The remaining compared games from 0.3.0 version: breakthrough, connect-4, gomoku-free style, hex, reversi, and tic-tac-toe, are encoded, according to our knowledge, without any errors.

2.2. Games in Regular Boardgames 1.0.1

Since the Ludii authors invented their own rules for many games, there were no equivalent versions available in RBG 1.0. However, we made an effort to encode some of these variants (not copying the bugs, however). They have been included to the benchmark for a rough comparison. Due to the corruption, uncertainty, and the lack of debug possibilities of the rules of games present in Ludii, an exact comparison for such games is impossible or would require too much effort.

The new games are a part of RBG 1.0.1 and these cases are marked with star in Table 1; the other game codes are exactly those from RBG 1.0. The names of the games from our comparison directly match the filenames in the RBG repository, i.e., in the order from Table 1: amazons.rbg, amazons-split.rbg, arimaa-split.rbg, breakthrough.rbg, chess-fiftyMove, connect4.rbg, englishDraughts-split.rbg, gomoku-freeStyle.rbg, hex.rbg, reversi.rbg, skirmish.rbg, theMillGame-split.rbg, ticTacToe.rbg.

2.3. Games in GDL

Whenever an equivalent GDL code is available, we also compared with the result from a GDL propnet (described in [13]).

We additionally modified the existing GDL code for chess (the fastest version, which originally implements 200 turn limit) to match with the fifty-move rule. Also, we fixed the GDL orthodox version of amazons for the terminal condition, which was wrong.

The GDL codes used in the experiment were: amazons – amazons_fixed.kif from [4], amazons-split – amazons_10x10.kif from [12], breakthrough – breakthrough.kif from [12], chess-fifty move – chessFiftyMove from [4], connect-4 – connectFour.kif from [12], English draughts-split – englishDraughts.kif, reversi – reversi.kif from [12], skirmish – skirmishZeroSum.kif from [12], tic-tac-toe – ticTacToe.kif from [12].

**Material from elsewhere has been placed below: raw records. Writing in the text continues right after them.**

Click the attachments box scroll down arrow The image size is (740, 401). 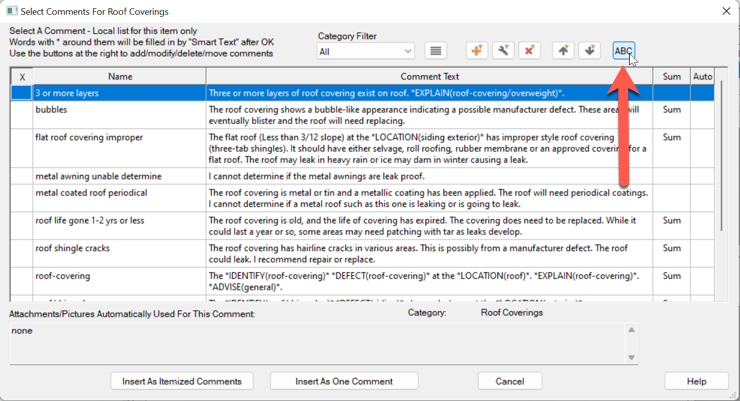pyautogui.click(x=631, y=357)
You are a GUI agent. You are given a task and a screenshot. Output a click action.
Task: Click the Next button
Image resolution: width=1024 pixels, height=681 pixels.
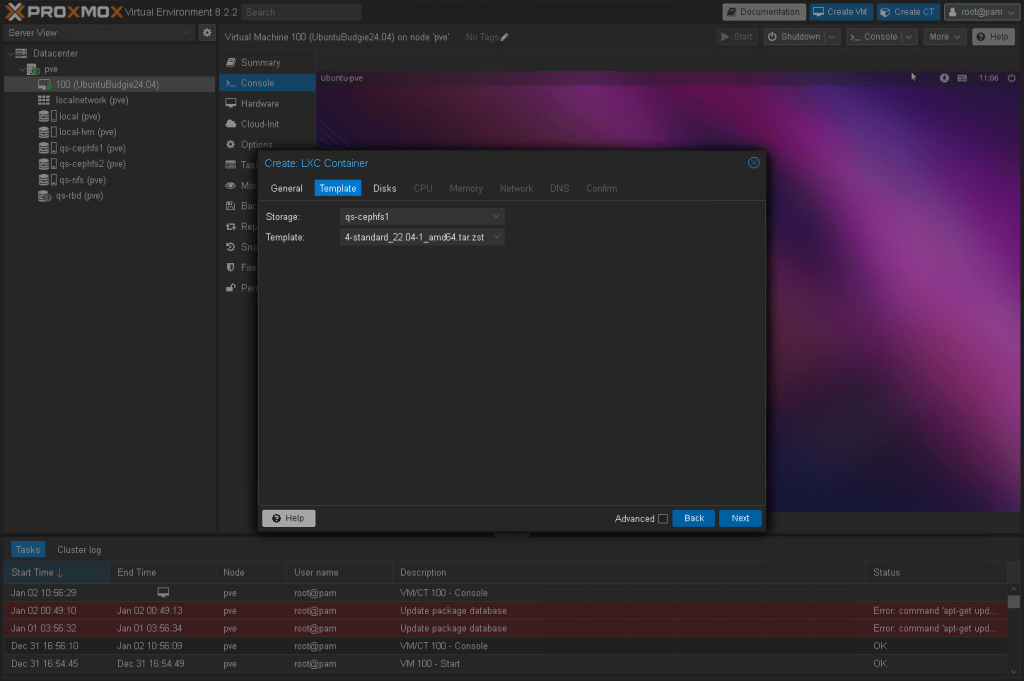(x=740, y=518)
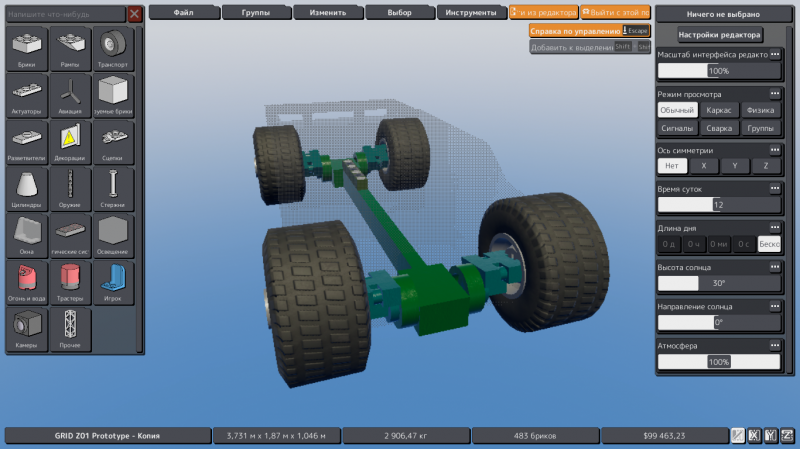
Task: Click Справка по управлению button
Action: [x=589, y=31]
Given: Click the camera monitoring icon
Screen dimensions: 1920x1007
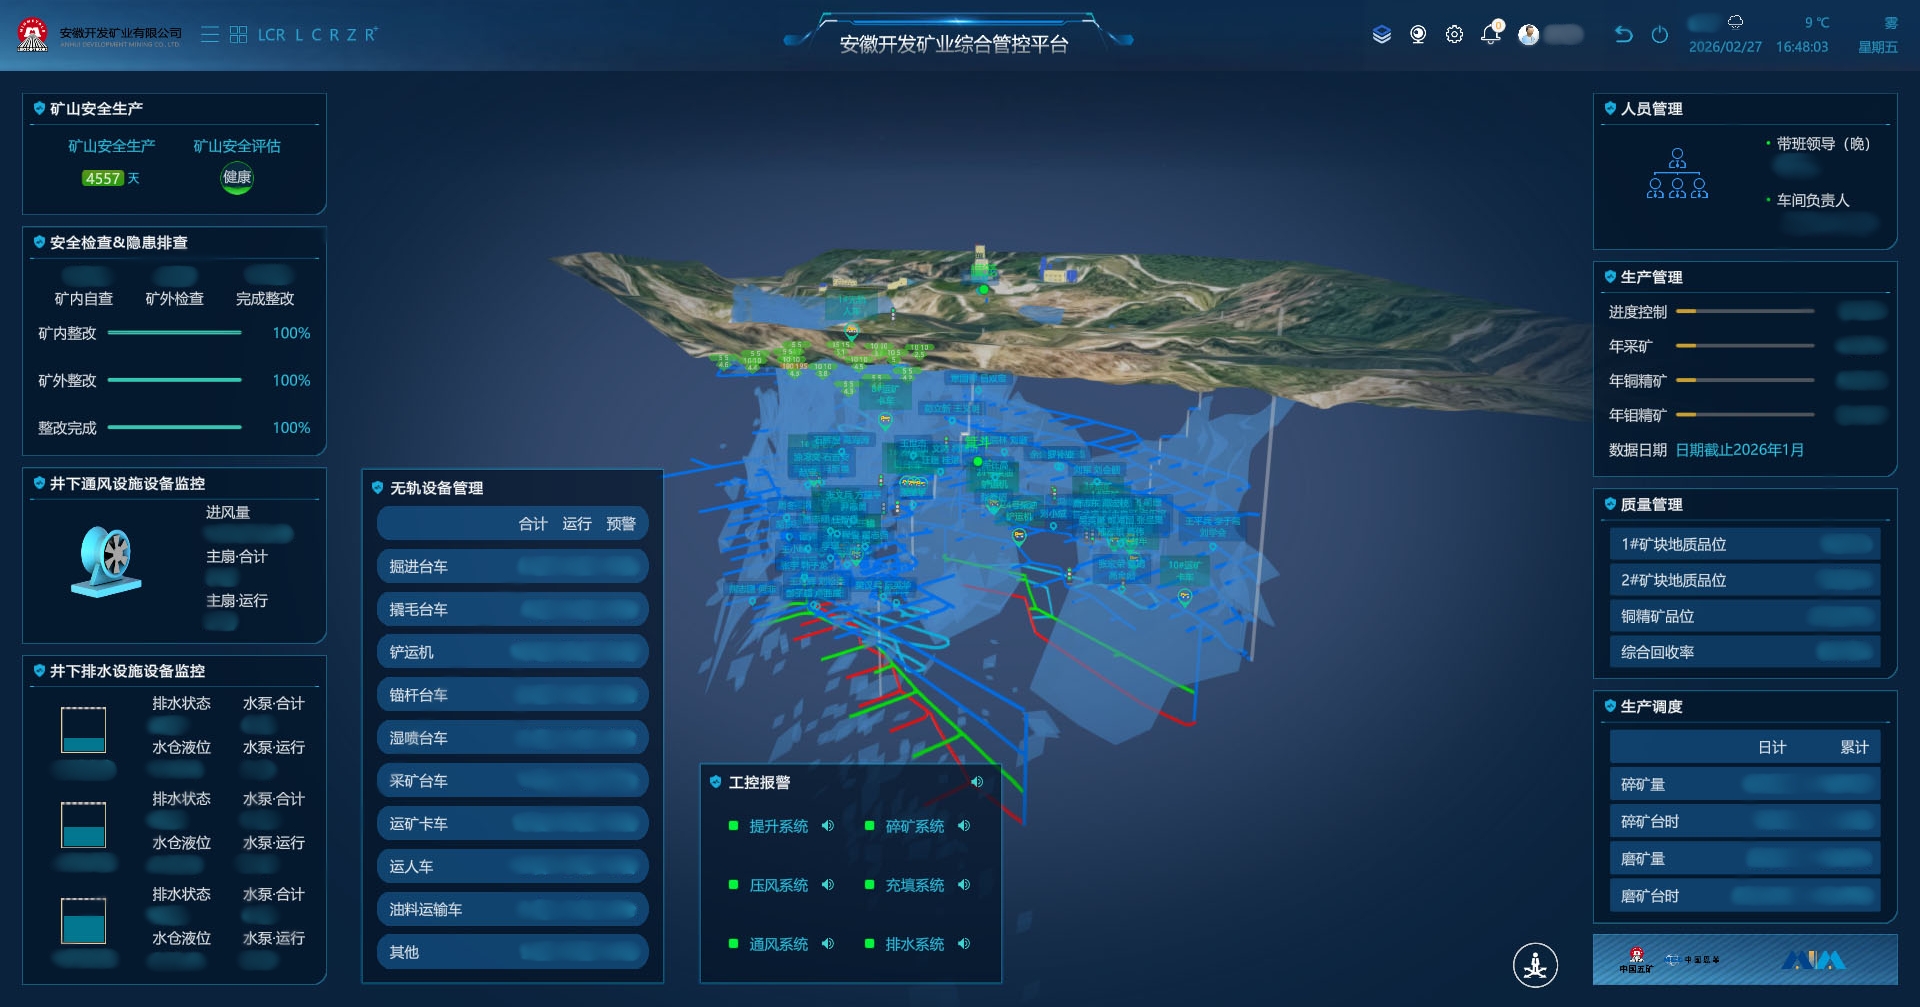Looking at the screenshot, I should tap(1418, 35).
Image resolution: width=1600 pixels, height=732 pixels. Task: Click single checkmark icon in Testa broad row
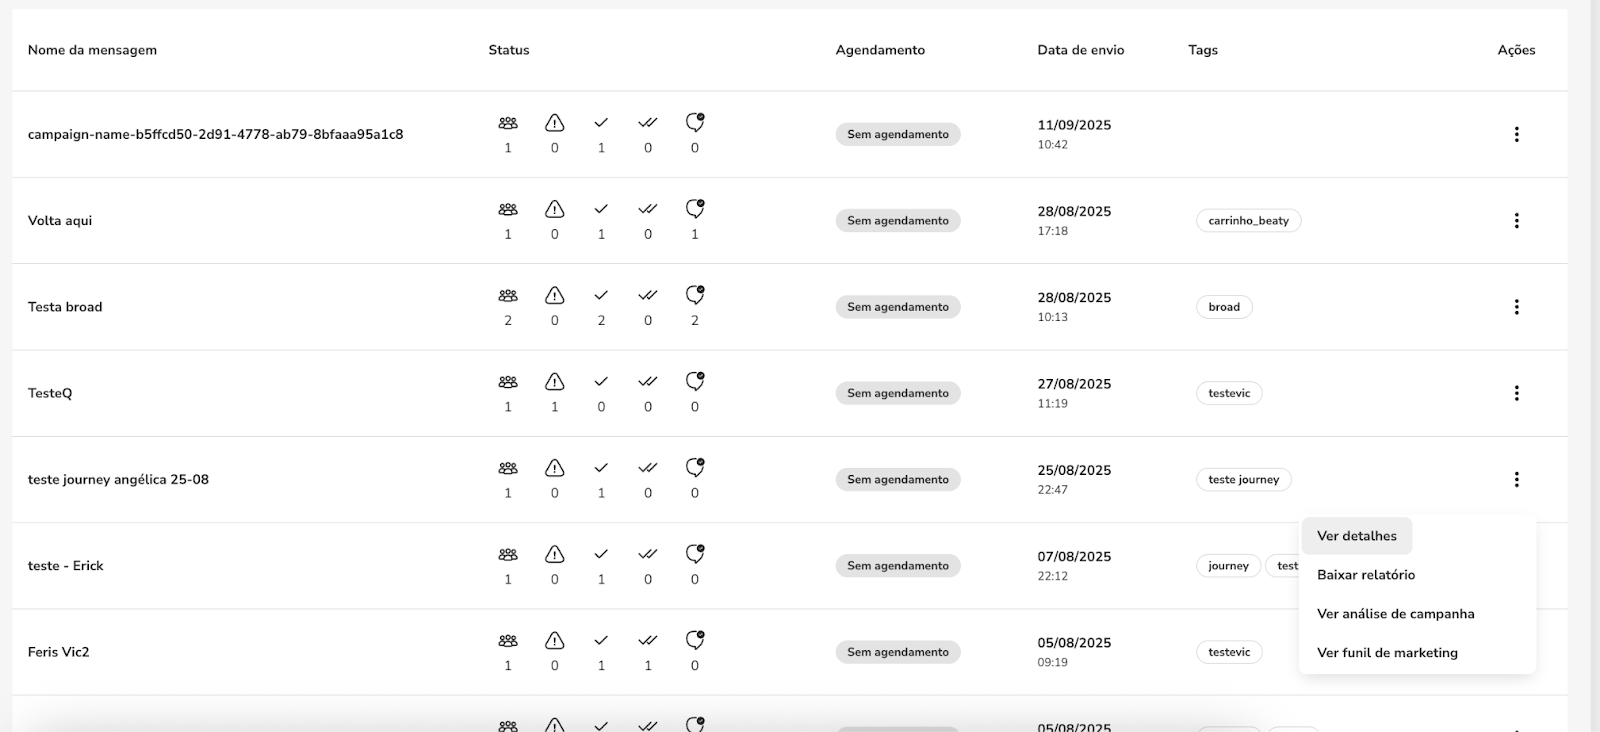pyautogui.click(x=601, y=295)
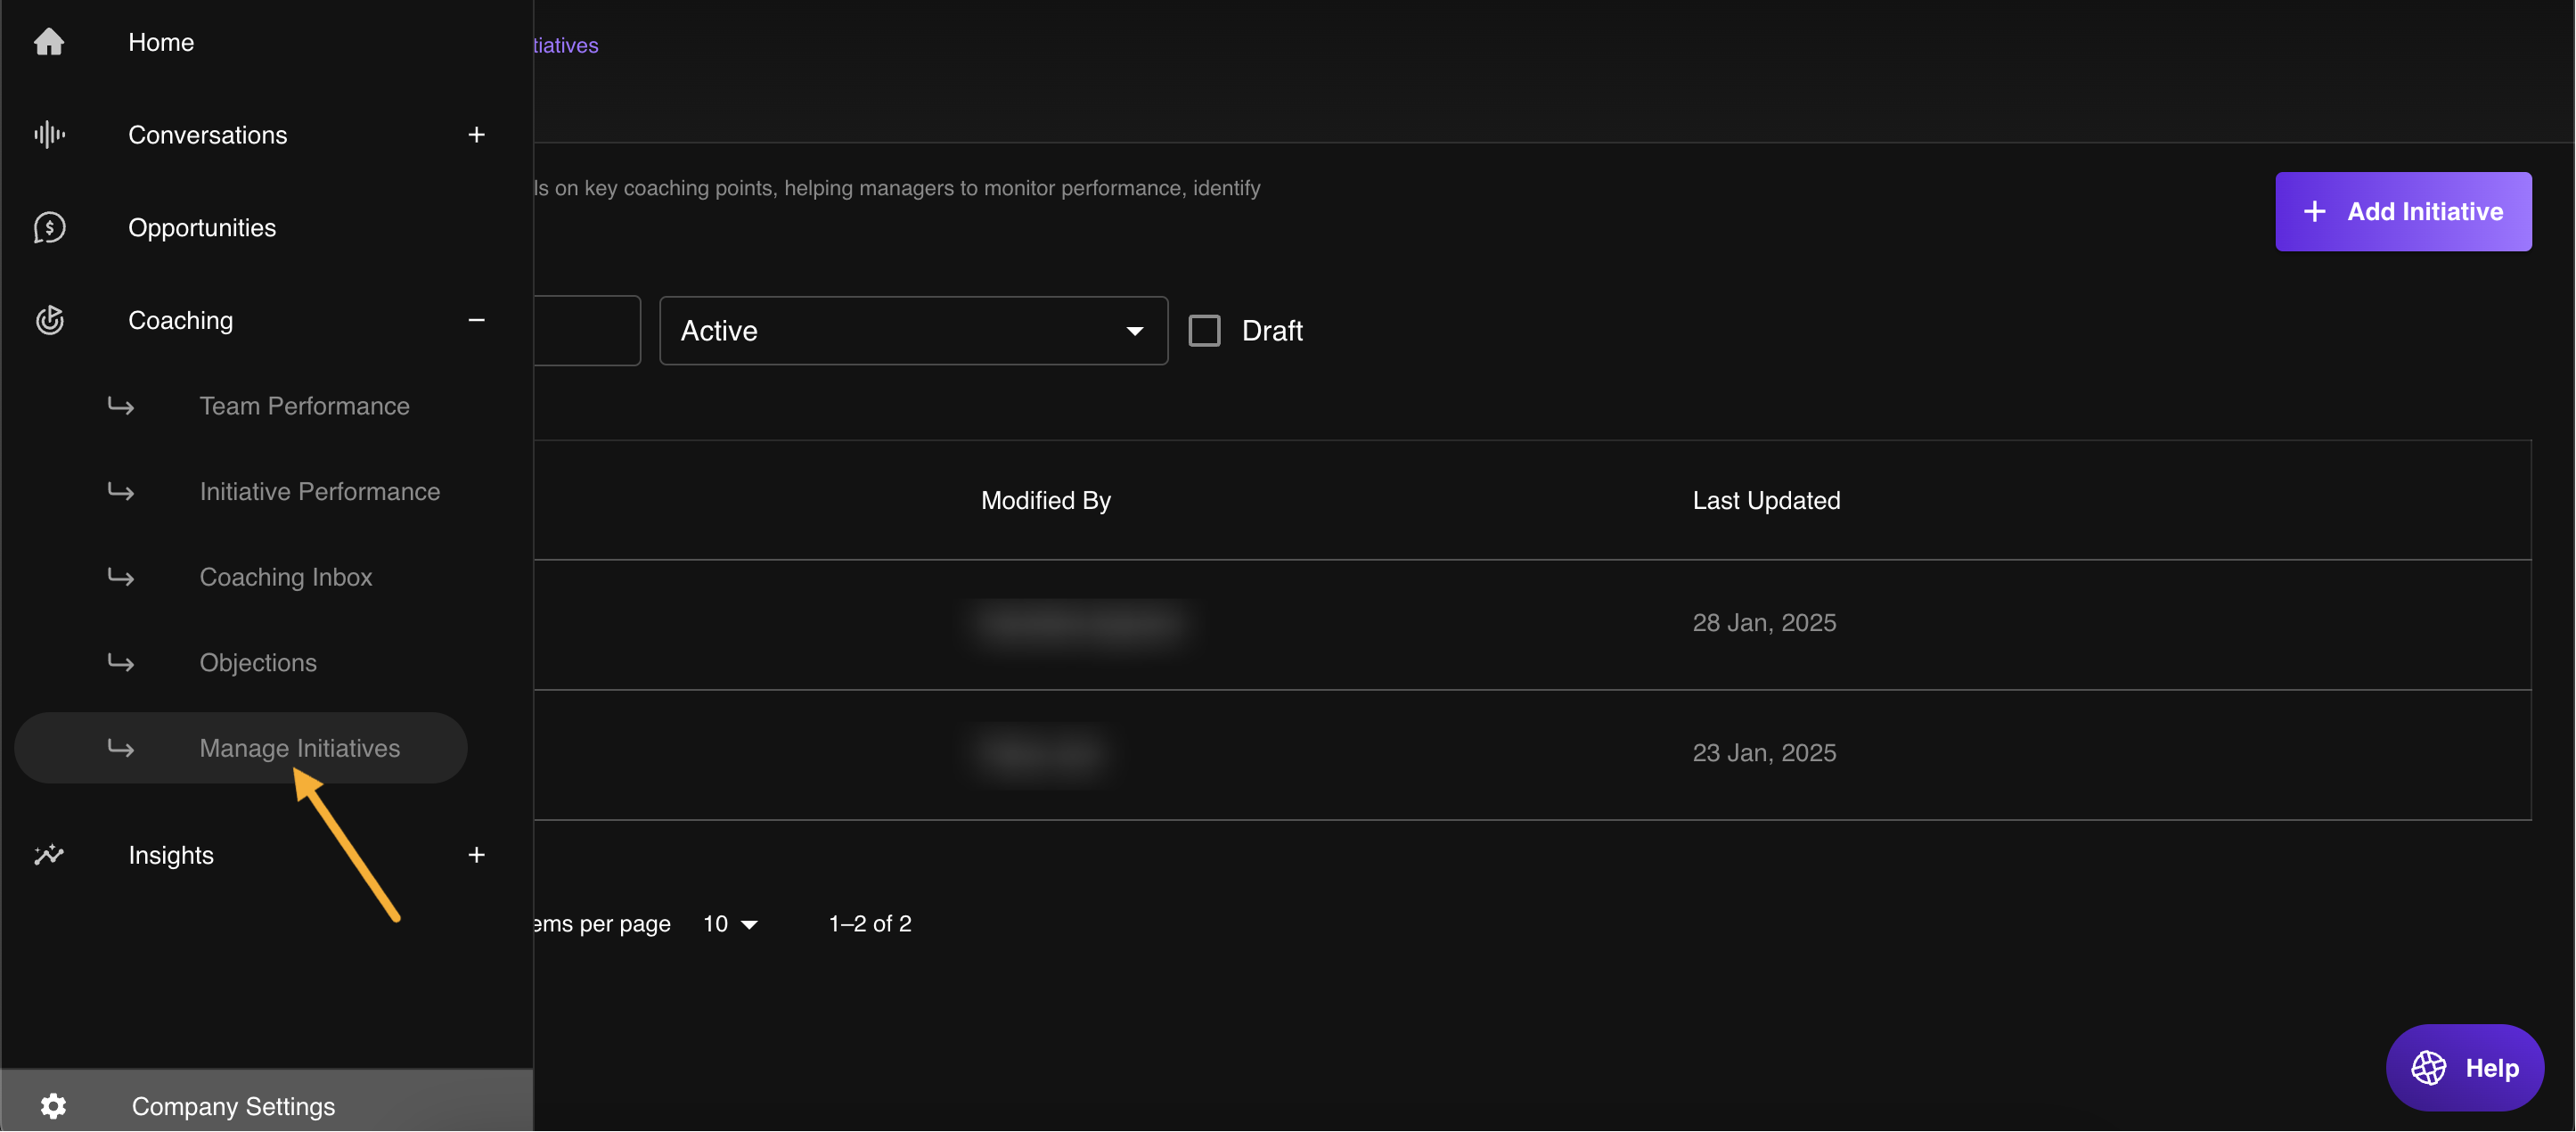Click the search input field
2576x1132 pixels.
[x=588, y=331]
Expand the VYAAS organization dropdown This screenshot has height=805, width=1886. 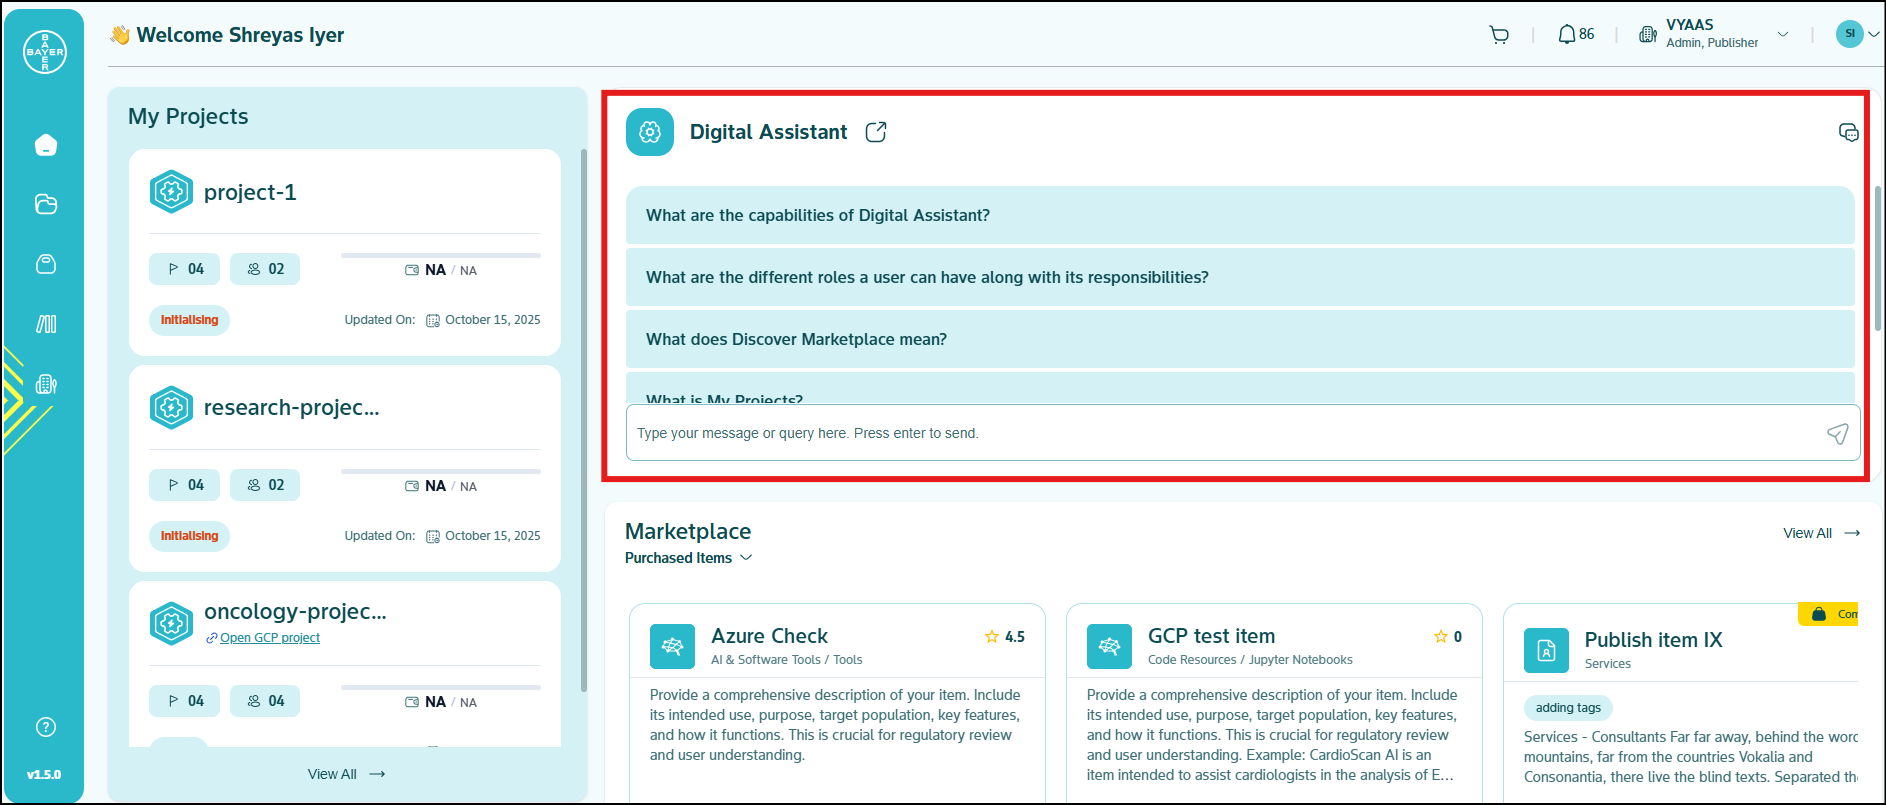pyautogui.click(x=1782, y=35)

3. Comparison with the other benchmark

We provide an explanation why the results from [11] are much different than those in our proper experiment, leading to an opposite conclusion. We show that that benchmark contains significant flaws of different kind. The issues make an impression that the Ludii reasoning engine is generally faster than the others.

  1. The most significant issue is that most of the compared games do not have same rules in all the three GGP systems. Only 5 out of 14 games were correctly matched with their equivalents. The differences in the other games are significant, often simplifying the computation in favor for Ludii. We give a detailed analysis below.

  2. In two cases, connect-4 and reversi, the RBG result was miscalculated. According to our benchmark, the reported values are respectively at least about 2 and 4 times smaller than it should be, and they fall just below the Ludii results for these games. The differences certainly are much too large to be explained by hardware differences, which is of similar performance. It is difficult to say whether the other RBG results were computed correctly. In general, in our test we obtained larger values for RBG and smaller values for Ludii with respect to those from [10].

  3. The results for GDL were obtained on a different hardware than those for RBG and Ludii. Indeed, exactly the same GDL results were reported before in [10], where they were obtained with a slower processor. Furthermore, the result for chess was produced using the GGP-Prover instead of a propnet, despite the fact that there was available an efficient chess implementation working well under a propnet (chess_200.kif from [12]).

3.1. Differences in game rules

The only fully correctly matched games between RBG and Ludii were breakthrough, connect-4, hex, reversi, and tic-tac-toe. The same issue concern matching the GDL versions, as they correspond with RBG.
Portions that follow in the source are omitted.